11. A system, comprising:

a housing comprising a plurality of oxygenator layers, each of the plurality of oxygenator layers comprising: a bank of first channels configured to receive blood, a bank of second channels configured to receive oxygen, and a membrane configured to cause the oxygen to permeate from the bank of second channels to the bank of first channels to oxygenate the blood; and

a vertical manifold configured to provide the blood to each of the plurality of oxygenator layers.

12. The system of claim 11, wherein the vertical manifold is configured to maintain a range of shear stress in the blood ranging from about 7 dynes/cm2 to about 35 dynes/cm2.

13. The system of claim 11, wherein the vertical manifold is further configured to provide the oxygen to the plurality of oxygenator layers.

14. The system of claim 11, wherein the housing comprises a plurality of trays each having a respective oxygenator layer of the plurality of oxygenator layers, wherein the vertical manifold is coupled to the plurality of trays.

15. The system of claim 11, further comprising an oxygen source configured to provide the oxygen at a predetermined pressure.

16. The system of claim 11, wherein the vertical manifold comprises a plurality of tubes positioned within a casing.

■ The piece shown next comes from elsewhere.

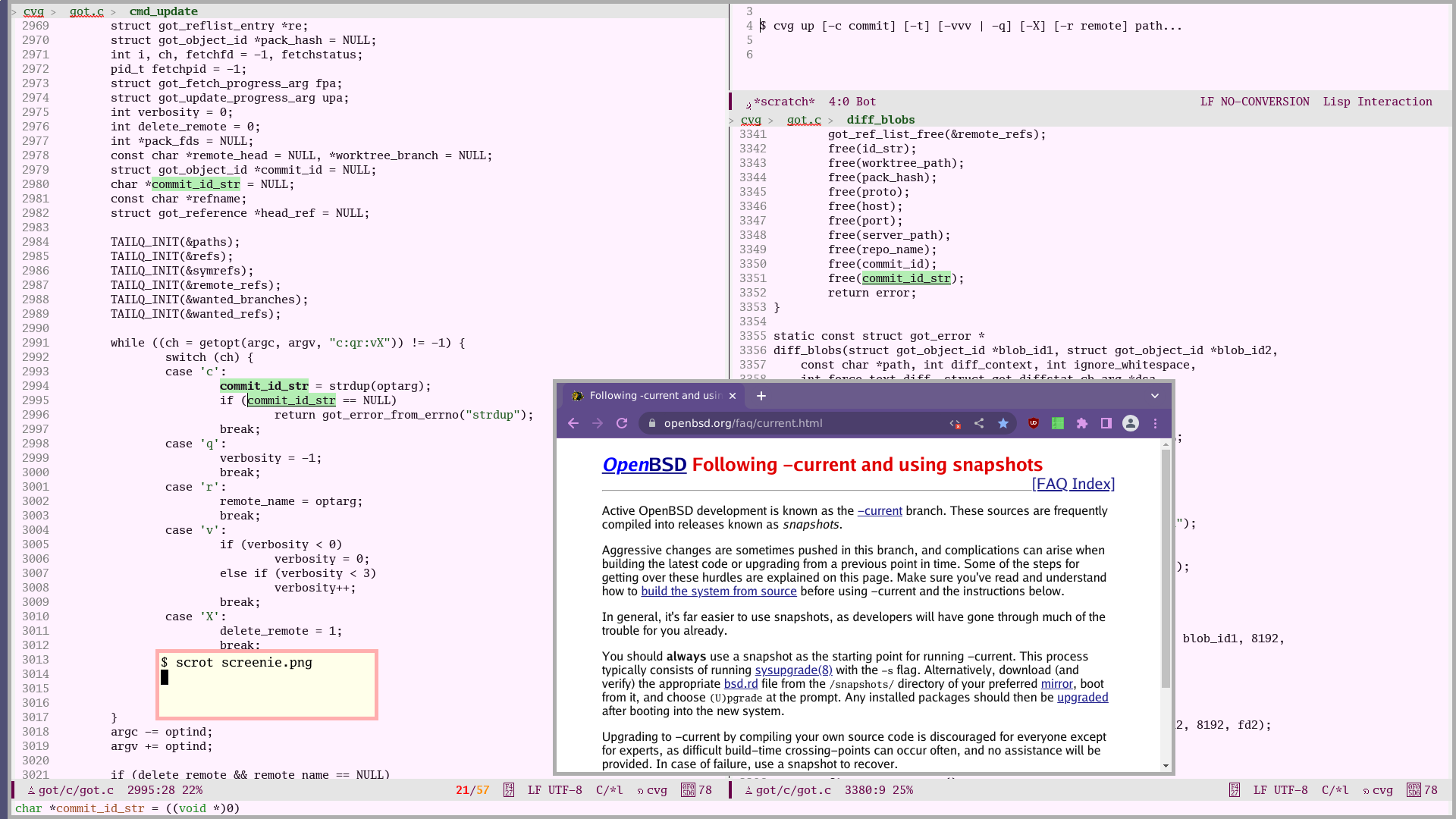Expand the tab search dropdown
This screenshot has height=819, width=1456.
pos(1155,396)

17. A layer of an extracorporeal membrane oxygenation (ECMO) device, comprising:

an inlet configured to receive blood;

a trunk channel in fluid communication with the inlet;

a plurality of finger channels extending from the trunk channel; and

a plurality of banks of blood channels, each of the plurality of banks of blood channels in fluid communication with a respective one of the plurality of finger channels via a bifurcating manifold configured to maintain shear stress on the blood within a predetermined range.

18. The layer of claim 17, wherein a shape of one or more curves of the plurality of finger channels is configured to maintain the shear stress on the blood within the predetermined range.

19. The layer of claim 17, wherein each of the plurality of banks of blood channels are in fluid communication with an outlet channel via a second bifurcating manifold.

20. The layer of claim 19, wherein the outlet channel is parallel to the trunk channel.